LJ's film columnist picks the month's top indie and foreign films, now available on DVD and Blu-ray.

Farewell Amor. 102 min. Ekwa Msangi, Criterion Collection. 2020. DVD UPC 715515273015. $29.99; Blu-ray UPC 715515272919. $39.95. DRAMA

Seventeen years after being separated during the Angolan civil war, a New York City cab driver (Ntare Guma Mbaho Mwine) welcomes his wife (Zainab Jah) and daughter (Jayme Lawson) to the U.S. In her auspicious feature-film debut, Ekwa Msangi shows the long-estranged refugee family’s struggle to reconnect by using a three-chapter structure to show each character’s perspective. Dance turns out to be the unifying experience that bridges their differences. VERDICT This realistic yet hopeful film should find an appreciative audience.

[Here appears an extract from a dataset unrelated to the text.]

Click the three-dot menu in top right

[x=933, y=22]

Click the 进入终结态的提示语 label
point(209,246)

Mr. Klein. 123 min. In French with English subtitles. Criterion Collection. 1976. Blu-ray UPC 715515271615. $39.95. DRAMA

In 1942 Vichy Paris, an opportunistic art dealer named Robert Klein (Alain Delon) takes advantage of fleeing Jews, offering cut-rate compensation for their valuables as he lives the high life. Then Klein finds that he shares a name with a Jewish member of the anti-Nazi resistance contingent, setting up a case of mistaken identity that turns Kafkaesque in its nightmarish implications. Joseph Losey directs with almost too-cool detachment, while Delon exudes creeping paranoia. VERDICT Restored with newly translated subtitles, this noted work belongs in most foreign film collections.

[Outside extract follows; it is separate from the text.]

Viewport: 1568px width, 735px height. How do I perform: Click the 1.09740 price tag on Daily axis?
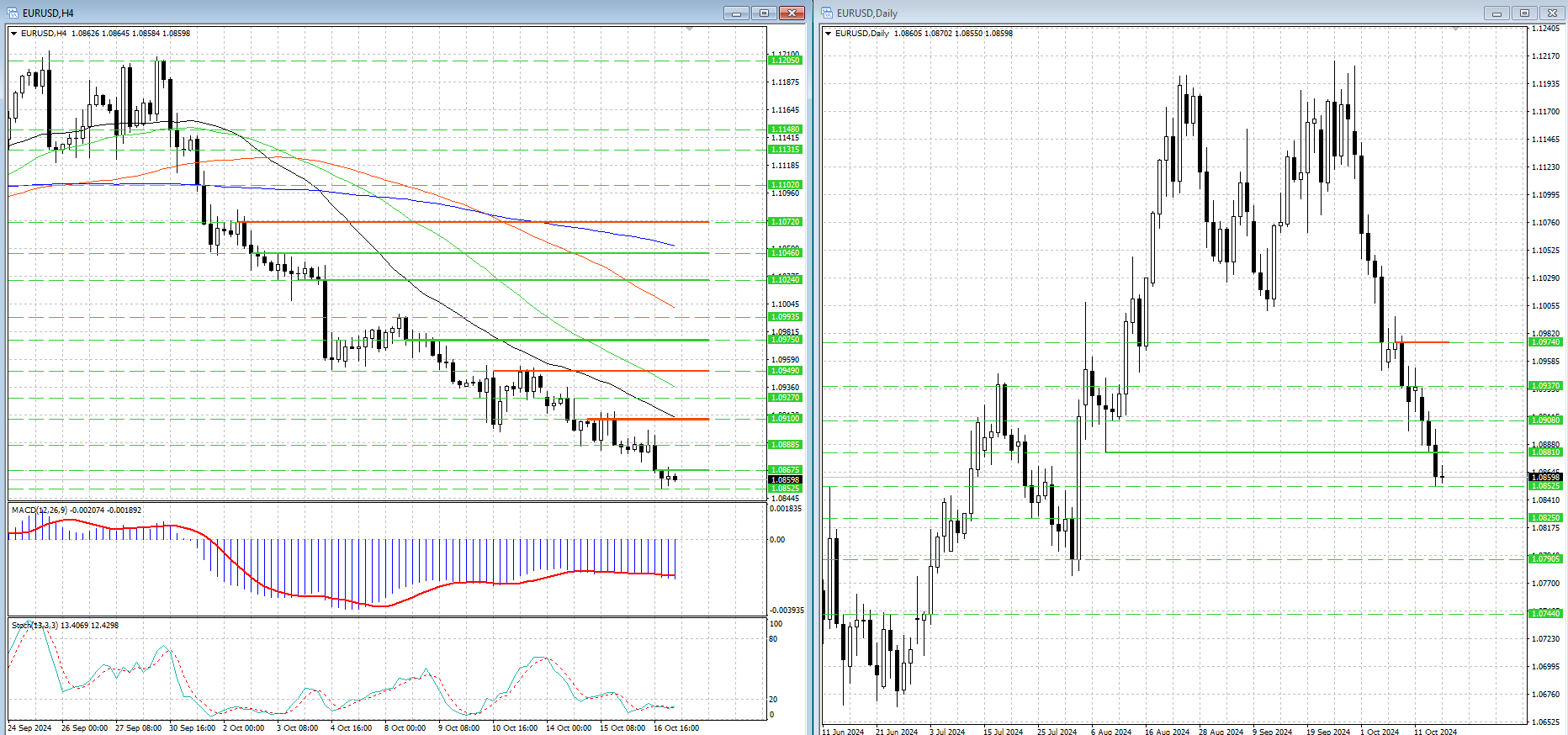(x=1545, y=342)
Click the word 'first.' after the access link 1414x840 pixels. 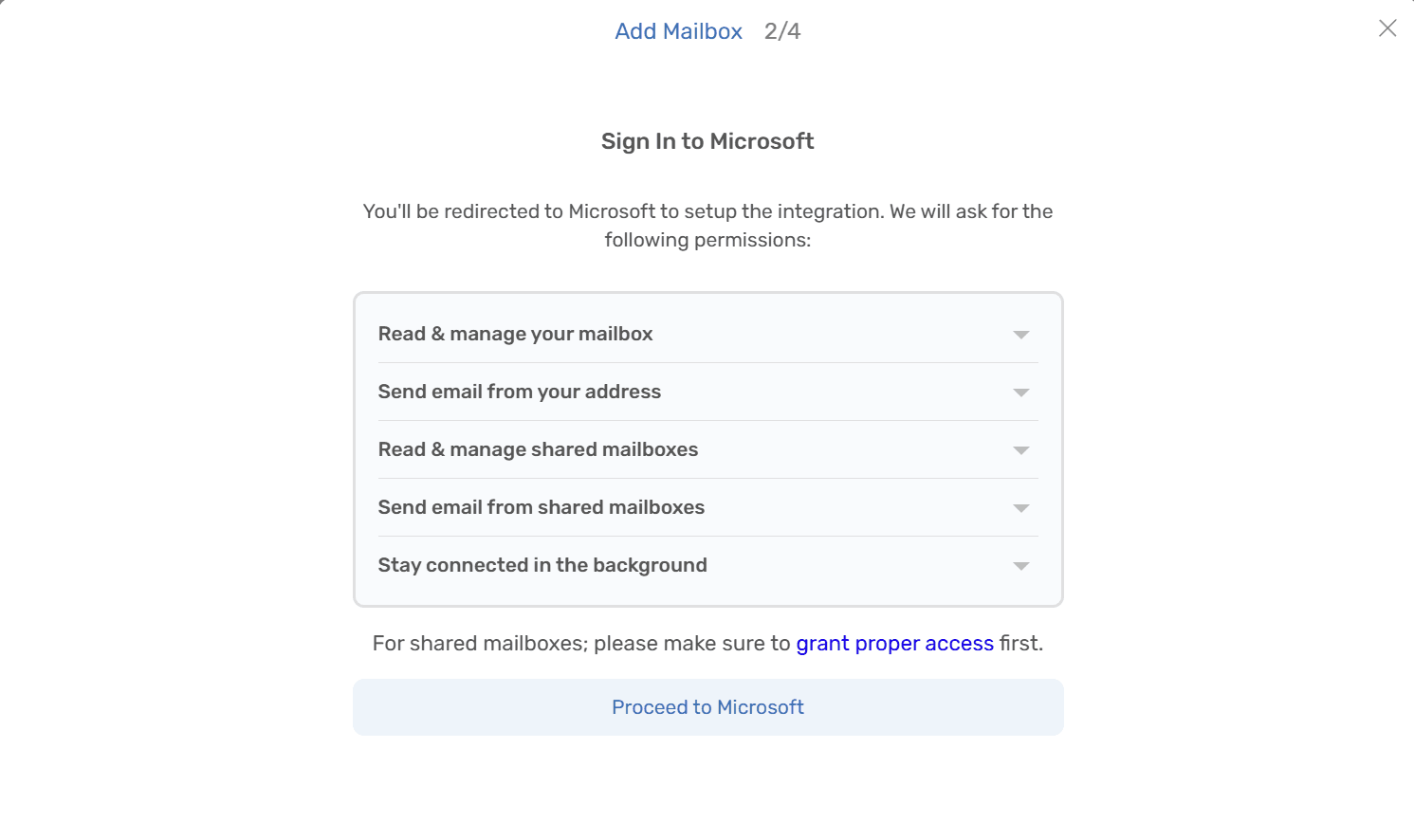1021,644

Oranges and Sunshine. 10 5min. Cohen Media Group. 2010. Blu-ray UPC 738329258276. $29.99. DRAMA

Based on a true story, director Jim Loach’s muckraking drama recounts the tireless efforts of 1980s Nottingham social worker Margaret Humphreys (Emily Watson) to reunite surviving family members with the thousands of displaced children deported from the U.K. to Australia for more than two decades. Picking oranges off trees in a sunny paradise was the lie told to kids who were often forced into hard labor by their supposedly charitable keepers. A powerful look at a shameful system that sensibly keeps its focus personal. VERDICT Fans of hard-hitting exposés will rejoice.

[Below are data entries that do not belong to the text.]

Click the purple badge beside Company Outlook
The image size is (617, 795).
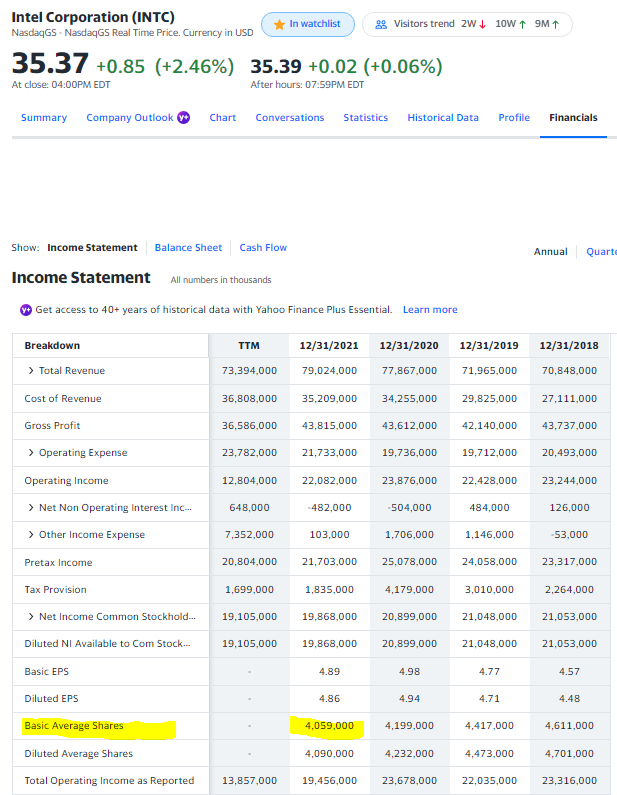click(x=183, y=118)
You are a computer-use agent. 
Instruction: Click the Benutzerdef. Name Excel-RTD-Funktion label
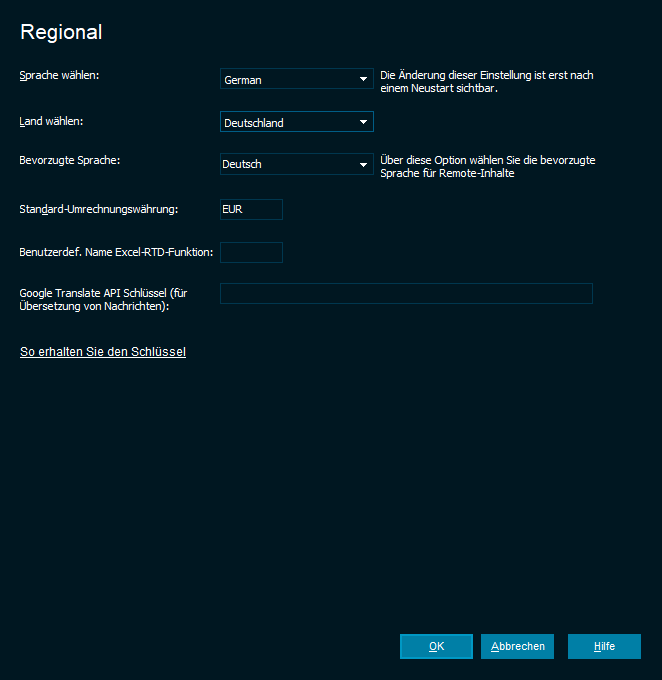[116, 252]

Parallel Mothers. 123 min. In Spanish with English subtitles. Sony. 2021. DVD UPC 043396581227. $25.99; Blu-ray UPC 043396581265. $30.99. DRAMA

This seventh collaboration between director Pedro Almodóvar and actress Penélope Cruz earned an Oscar nod for Cruz, who plays Janis, an expectant mother sharing a hospital room with pregnant teen Ana (Milena Smit). The women stay in touch after giving birth; then, following a tragedy, Ana accepts a job as a live-in babysitter for Janis. Their relationship takes an unexpected turn after the startling revelation that their newborns were mistakenly switched in the maternity ward. VERDICT With an ending that honors lost family members—both young and old—this keeper has wide appeal.


The Worst Person in the World. 128 min. In Norwegian with English subtitles. Criterion Collection. 2021. DVD UPC 715515273718. $29.95; Blu-ray UPC 715515273619. $39.95. Rated: R. DRAMA

Four years in the life of Julie (Renate Reinsve)—a free-spirited, nearly 30-year-old college student struggling to find herself while changing boyfriends and switching majors—unfolds in novelistic chapters (plus prologue and epilogue), along with the occasional voiceover narration. The final film in director Joachim Trier’s informal “Oslo Trilogy,” following Reprise (2006) and Oslo, August 31st (2011), thwarts the usual romantic drama clichés with a complicated portrayal of a sometimes-prickly character. VERDICT The Cannes Film Festival–awarded Reinsve is a selling point.